You've been all telling me that there is no way to design the 
program properly to make sure 100% of the time that the physical
overwrites are taking place because of optimizations built in to the
Windows OS.

Now you are telling me that it can be done.  Are you taking both 
sides?

I have attempted to make the overwrites take place by allowing 
enough time between subsequent calls to the write and fclose 
functions in each pass so that the OS will make these overwrites.

The overwrites should physically take place as long as there are not
other competing physical writes such that any subsequent write and
fclose instructions are processed before the prior overwrite has 
had a chance to physically take place.

I believe this was the issue.

This is why I recommend that other programs not be running.

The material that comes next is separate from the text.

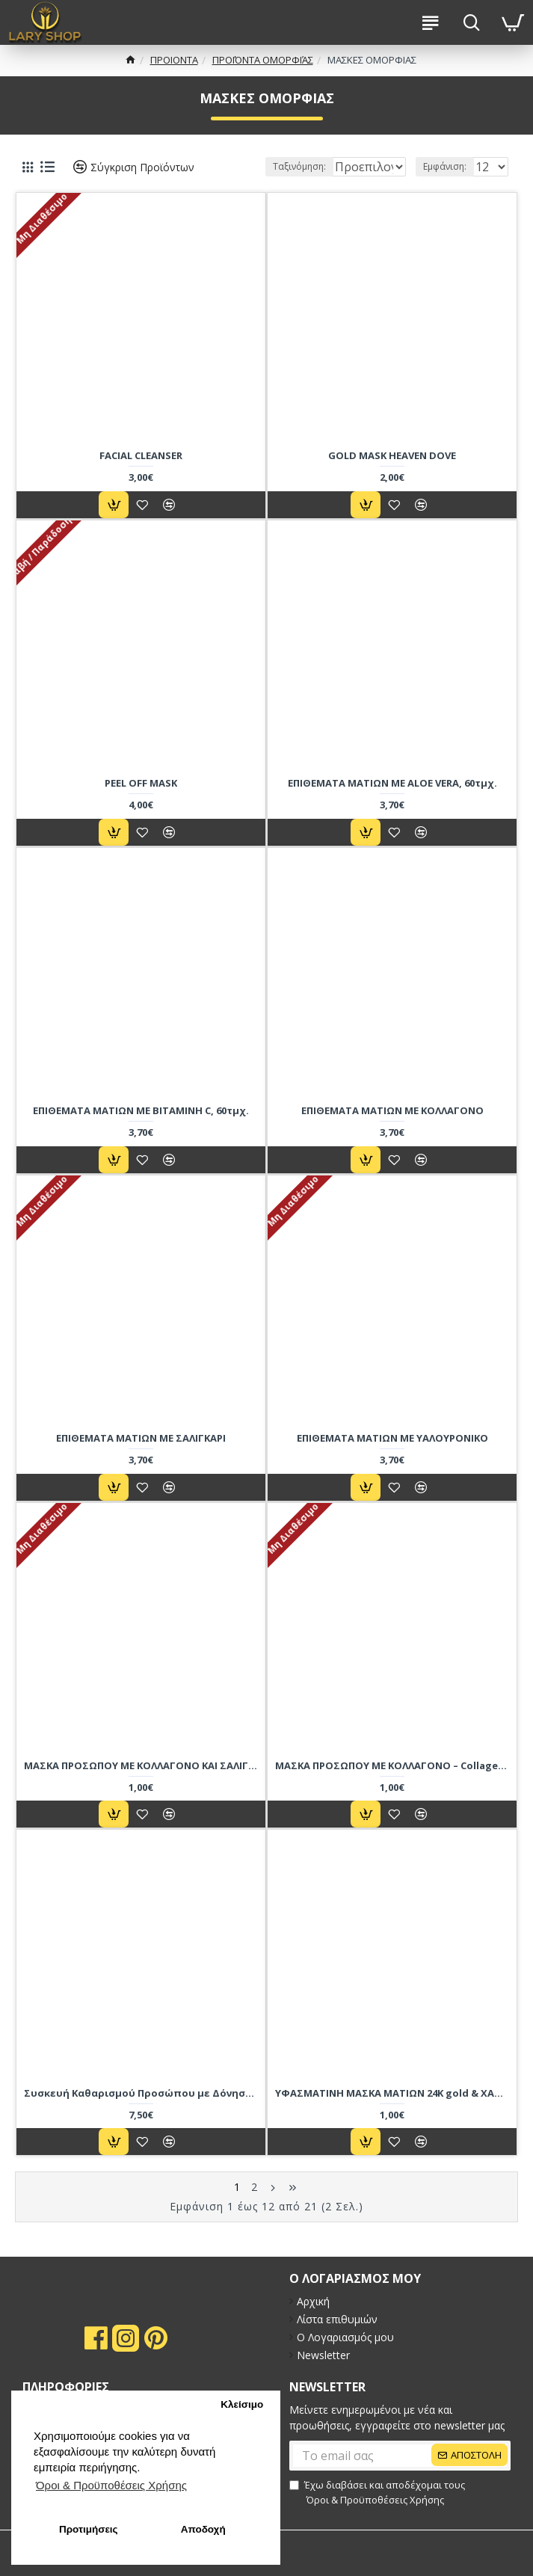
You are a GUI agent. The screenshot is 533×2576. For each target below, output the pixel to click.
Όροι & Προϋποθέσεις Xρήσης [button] (111, 2485)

------------------------------

From: "Trevor L. Jackson, III" <[EMAIL PROTECTED]>
Crossposted-To: alt.hacker
Subject: Re: The Foolish Dozen or so in This News Group
Date: Fri, 09 Mar 2001 22:05:16 GMT

Anthony Stephen Szopa wrote:

> Benjamin Goldberg wrote:
> >
> > Anthony Stephen Szopa wrote:
> > >
> > > Troed wrote:
> > > >
> > > > Anthony Stephen Szopa <[EMAIL PROTECTED]> wrote:
> > > >
> > > > >This is a personal use program for windows.  I think it is fair to
> > > > >say this program is for and intended for a non multitasking
> > > > >environment.
> > > >
> > > > It's for Windows 3.x only? Windows 95 and up are pre-emptive
> > > > multitasking - or what are you talking about?
> > > >
> > > > >Take a look at my floppy disk test results I just posted.  They
> > > > >seem to cramp everything pretty much all the detractors have been
> > > > >saying.
> > > >
> > > > Floppy != Harddrive
> > > >
> > > > ___/
> > > > _/   -   Software Engineer working in the development of operating
> > > > systems
> > >
> > > You should not have other programs running at the same time as you
> > > are running the OverWrite program that will be making demands on the
> > > system such that the overwrites to the hard drive will be delayed by
> > > competition from these other programs for system resources.  You
> > > don't want to be running multiple tasks or programs while the
> > > OverWrite program is running if at all possible.
> >
> > If your algorithm is designed properly, that should not make a
> > difference.
> >
> > --
> > The difference between theory and practice is that in theory, theory and
> > practice are identical, but in practice, they are not.
>
> Catch 22!!!
>
> You've been all telling me that there is no way to design the
> program properly to make sure 100% of the time that the physical
> overwrites are taking place because of optimizations built in to the
> Windows OS.

Hardly.

There is no platform-independent mechanism able to make the desired
guarantee.  Some platforms have specific features that allow for the support
of the guarantee.


>
> Now you are telling me that it can be done.  Are you taking both
> sides?

Yes.  They are two separate coins.

>
>
> I have attempted to make the overwrites take place by allowing
> enough time between subsequent calls to the write and fclose
> functions in each pass so that the OS will make these overwrites.
>
> The overwrites should physically take place as long as there are not
> other competing physical writes such that any subsequent write and
> fclose instructions are processed before the prior overwrite has
> had a chance to physically take place.
>
> I believe this was the issue.

No.

The issue was the non-trivial nature of the problem.  Your approach was
simplistic and thus not able to provide the assurance you claimed it could.
This appears to be a consistent property of the software you write.  Perhaps
you would be happier with a different hobby?